To help prevent the spread of HIV:

  • Consider preexposure prophylaxis, also called PrEP. There are two PrEP medicines taken by mouth, also called oral, and one PrEP medicine given in the form of a shot, called injectable. The oral medicines are emtricitabine-tenofovir disoproxil fumarate (Truvada) and emtricitabine-tenofovir alafenamide fumarate (Descovy). The injectable medicine is called cabotegravir (Apretude). PrEP can reduce the risk of sexually transmitted HIV infection in people at very high risk.

    PrEP can reduce the risk of getting HIV from sex by about 99% and from injecting drugs by at least 74%, according to the Centers for Disease Control and Prevention. Descovy hasn't been studied in people who have sex by having a penis put into their vaginas, called receptive vaginal sex.
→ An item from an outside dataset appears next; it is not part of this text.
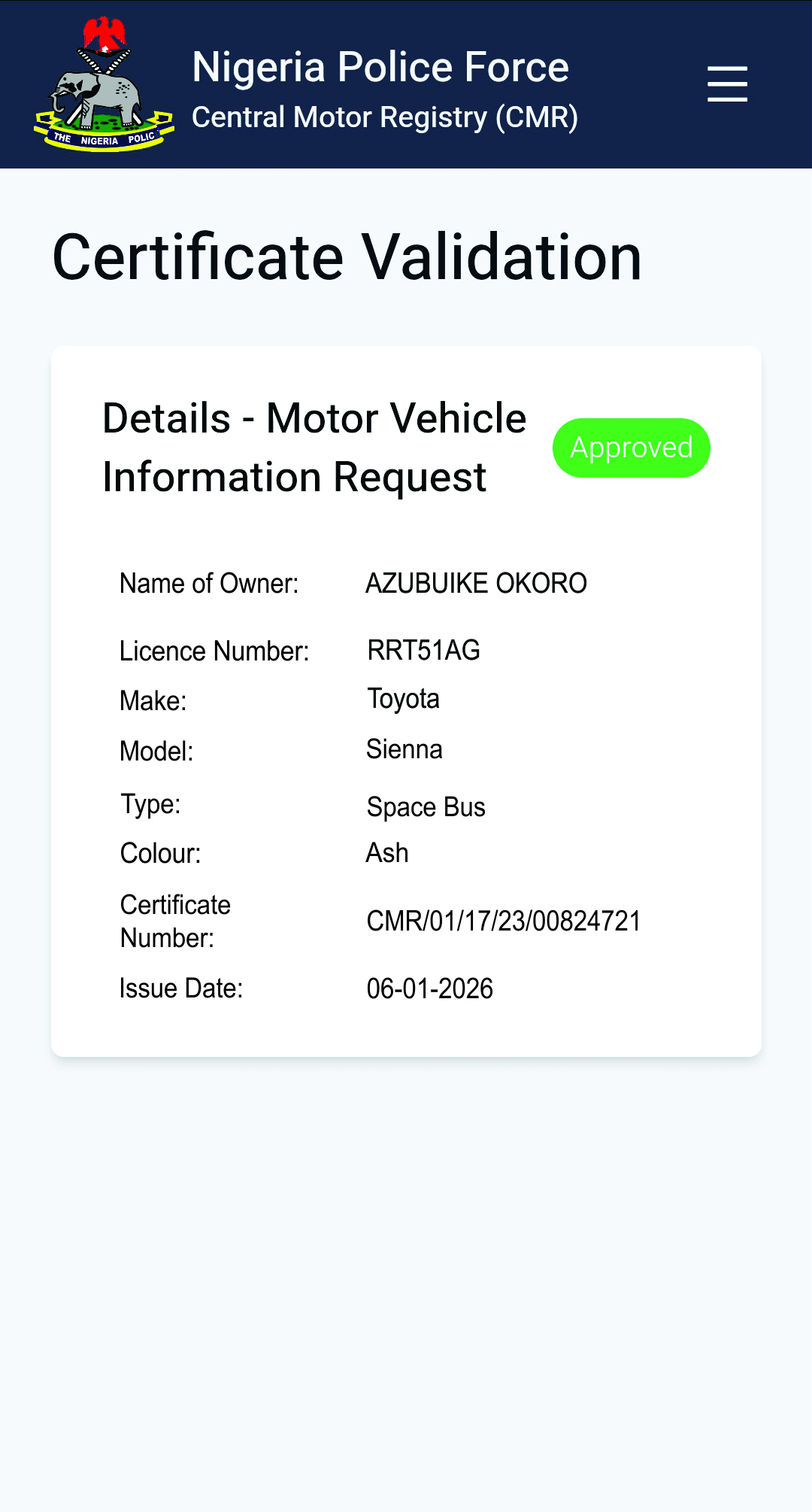This screenshot has width=812, height=1512.
Task: Click the licence number RRT51AG
Action: [423, 650]
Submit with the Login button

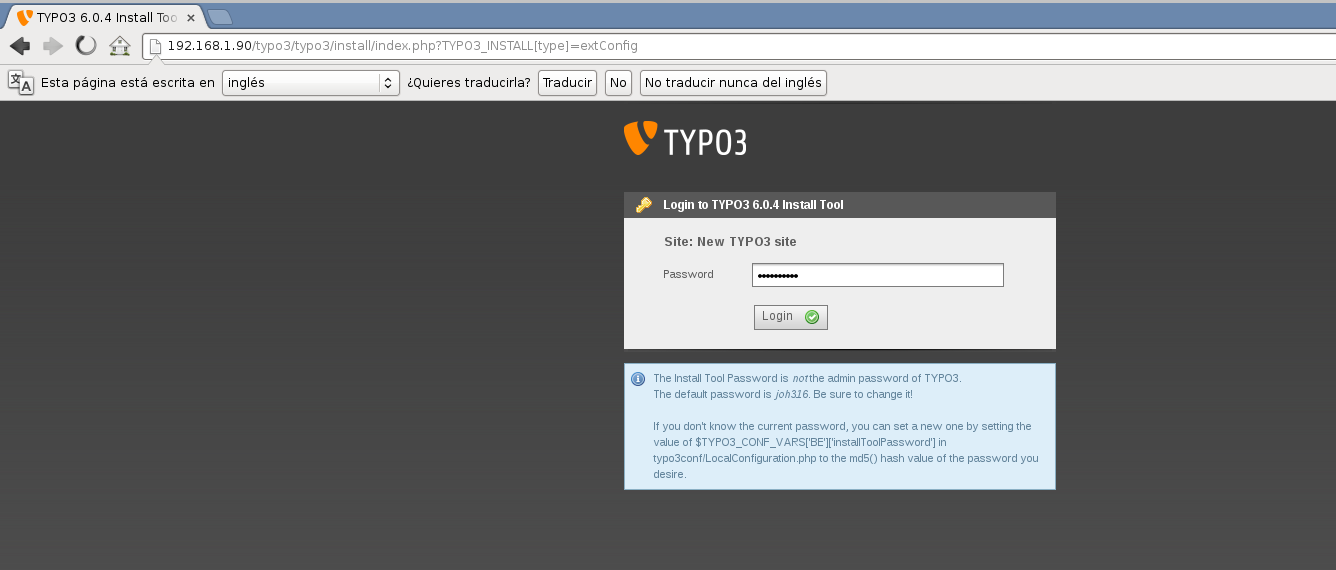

    Cabotegravir (Apretude) is the first U.S. Food and Drug Administration-approved PrEP that can be given as a shot to reduce the risk of sexually transmitted HIV infection in people at very high risk. A healthcare professional gives the shot. After two once-monthly shots, Apretude is given every two months. The shot is an option in place of a daily PrEP pill.

    Your healthcare professional prescribes these medicines to prevent HIV only to people who don't already have HIV infection. You need an HIV test before you start taking any PrEP. You need to take the test every three months for the pills or before each shot for as long as you take PrEP.

    You need to take the pills every day or closely follow the shot schedule. You still need to practice safe sex to protect against other STIs. If you have hepatitis B, you should see an infectious disease or liver specialist before beginning PrEP therapy.

  • Use treatment as prevention, also called TasP. If you have HIV, taking HIV medicines can keep your partner from getting infected with the virus. If your blood tests show no virus, that means your viral load can't be detected. Then you won't transmit the virus to anyone else through sex.

    If you use TasP, you must take your medicines exactly as prescribed and get regular checkups.

  • Use post-exposure prophylaxis, also called PEP, if you've been exposed to HIV. If you think you've been exposed through sex, through needles or in the workplace, contact your healthcare professional or go to an emergency room. Taking PEP as soon as you can within the first 72 hours can greatly reduce your risk of getting HIV. You need to take the medicine for 28 days.
  • Use a new condom every time you have anal or vaginal sex. Both male and female condoms are available. If you use a lubricant, make sure it's water based. Oil-based lubricants can weaken condoms and cause them to break.

    During oral sex, use a cut-open condom or a piece of medical-grade latex called a dental dam without a lubricant.

  • Tell your sexual partners you have HIV. It's important to tell all your current and past sexual partners that you're HIV positive. They need to be tested.
  • Use clean needles. If you use needles to inject illicit drugs, make sure the needles are sterile. Don't share them. Use needle-exchange programs in your community. Seek help for your drug use.
  • If you're pregnant, get medical care right away. You can pass HIV to your baby. But if you get treatment during pregnancy, you can lessen your baby's risk greatly.
  • Consider male circumcision. Studies show that removing the foreskin from the penis, called circumcision, can help reduce the risk of getting HIV infection.